あるいは、好きなトピックを軸にして、英文を読む練習をすることもできます。次のようなプロンプトを入力してみてください。
高校生レベルの英語で、ドラえもんについての文章を書いてください。
長文を読むのは苦手という人であっても、自分の好きなテーマであれば意外と苦にならずに読めてしまうことが多いです。
まとめ
今回の記事では、感覚的に英語を理解できるようになるとどのようなメリットがあるのか、また、その力をつけるためにはどうすればよいのかを解説しました。
しばしば先生らは「文中に知らない単語がn%あると理解できないから、多くの単語を覚えろ」と言います。確かに、受験でそれなりの点数を取ること自体が目的なのであれば有効ですが、暗記ばかりで疲れてしまいますし、将来性もあまり望めません。それに対し、このスキルを極めると、「文中に知らない単語がn%あっても理解できる」ようになります。最強の戦略です。

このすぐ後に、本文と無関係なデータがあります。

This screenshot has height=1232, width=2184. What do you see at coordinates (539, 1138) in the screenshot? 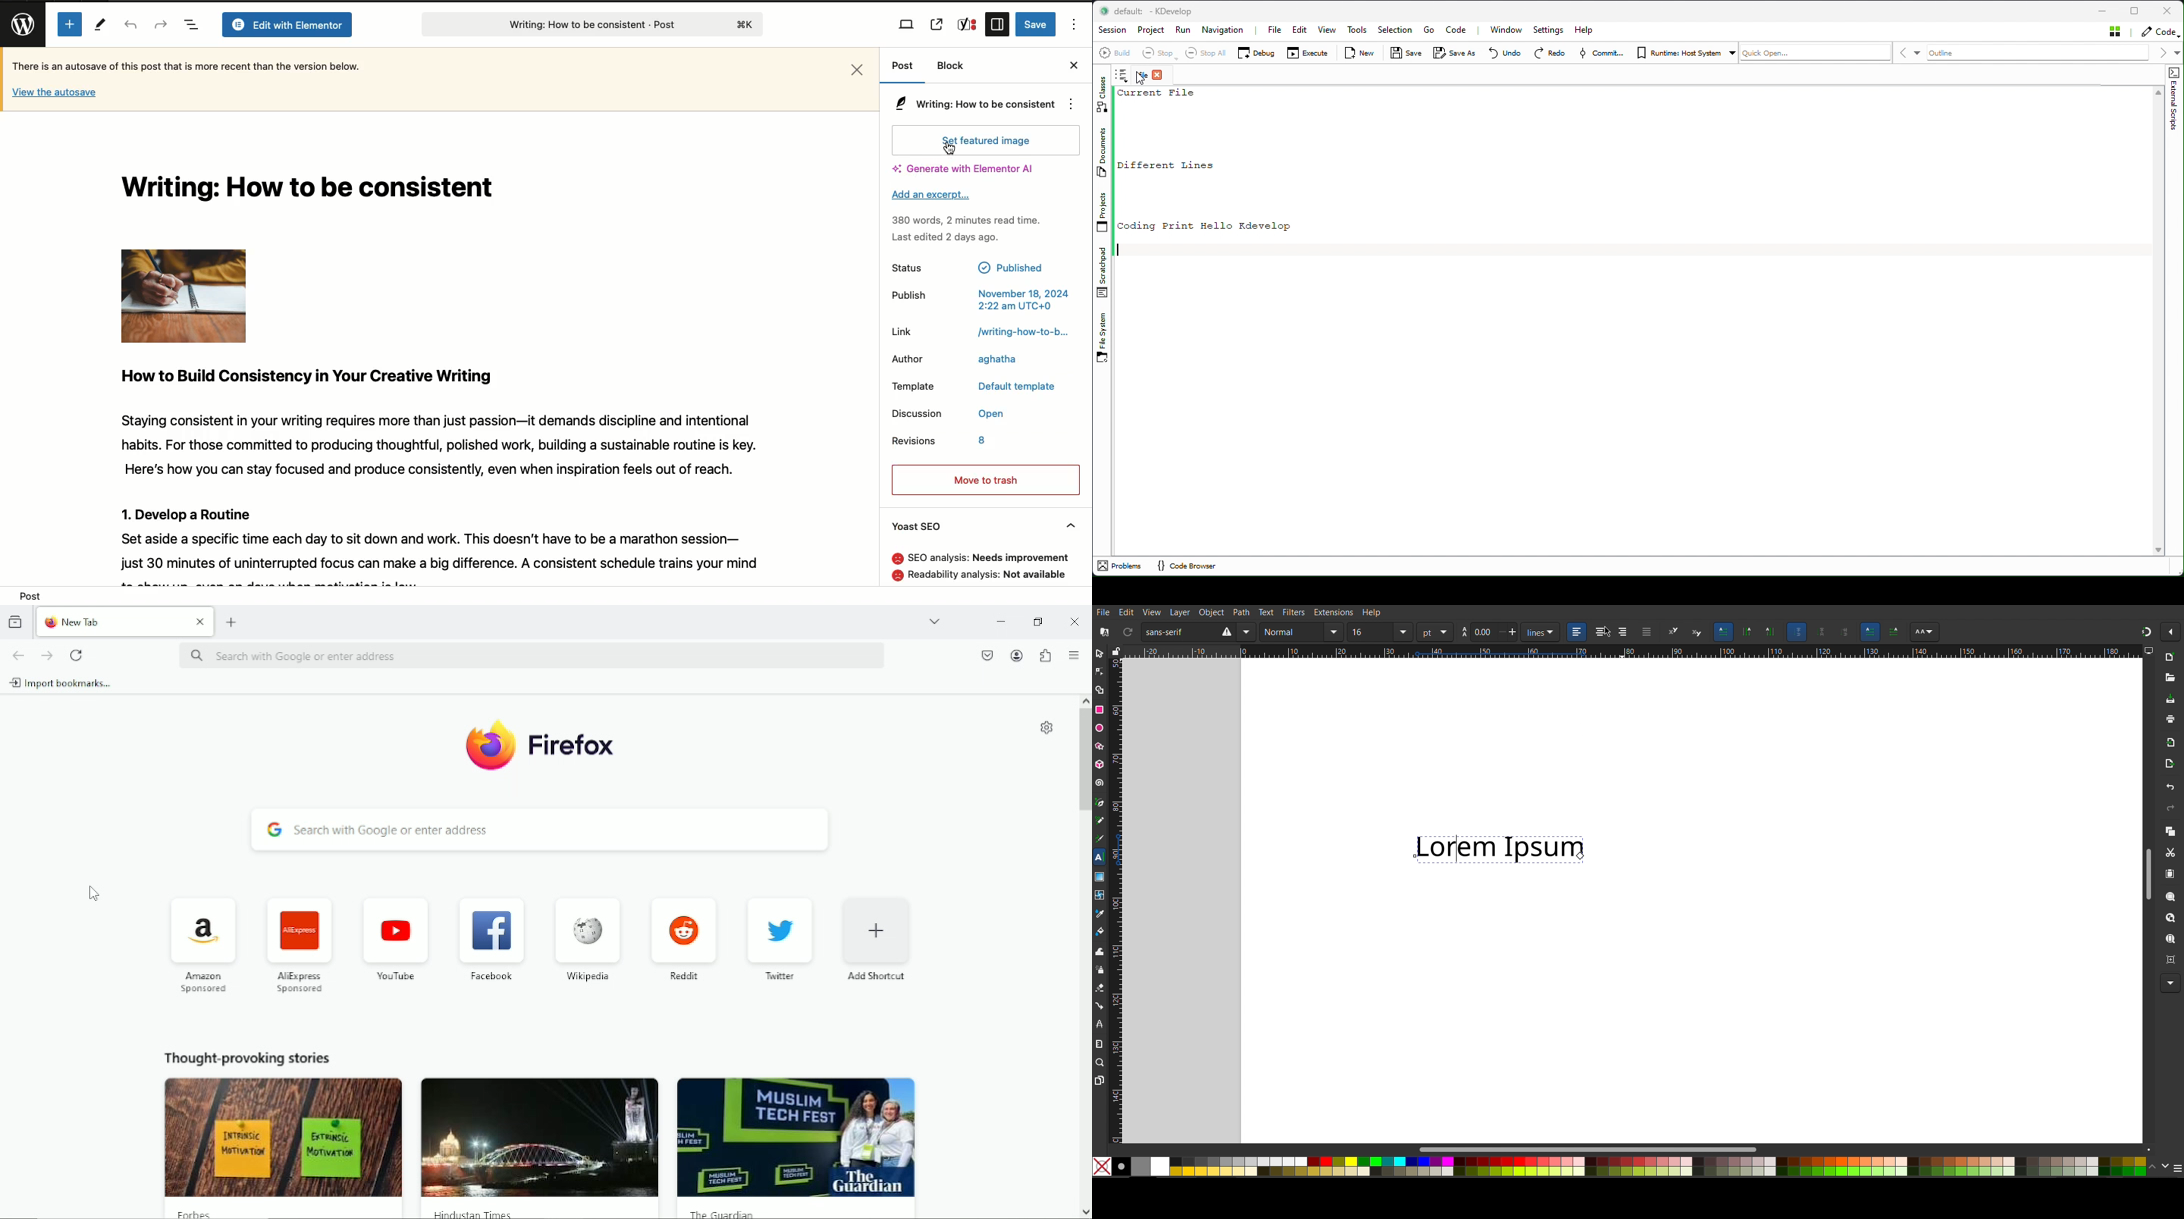
I see `image` at bounding box center [539, 1138].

日常生活でも意識する必要があるなど、身につけるのが比較的難しいスキルではあります。しかし、ひとたび習得できれば、安定して高い点を取れるようになるはずです。また、大学入学後も英語で困ることはないでしょう。それを目指して、一緒に頑張りましょう!
次回のテーマは物理、そのさらに次は化学を予定しています。(生物選択の方はごめんなさい。)比較的汎用的な学習法などについても解説していく予定ですので、ぜひ来月もまた読んでいただけるとありがたいです。
おまけ: 例題の別パターン
ここからはおまけです。本編では”coincidence”の単語の意味を、周囲の文章から推測する例題を出していましたが、当初は別の問題を想定していました。やや難しい気がしたので没にしてしまいましたが、せっかくなのでここに残しておきます。
A bottle of canquarie is on the table.
Everyone likes canquarie.
Canquarie makes you drunk.
We made canquarie out of corn.
これらの文章に出てくる”canquarie”とはなんという意味でしょうか。
実を言うと、canquarieというのはついさっき私が思いついただけの、架空の単語です。よって意味はありません。
一応、文章を読んでみると、コーンが原料であり、多くの人に好まれているアルコール飲料のようなものが頭に浮かんできます。そこまで連想できれば十分な実力です。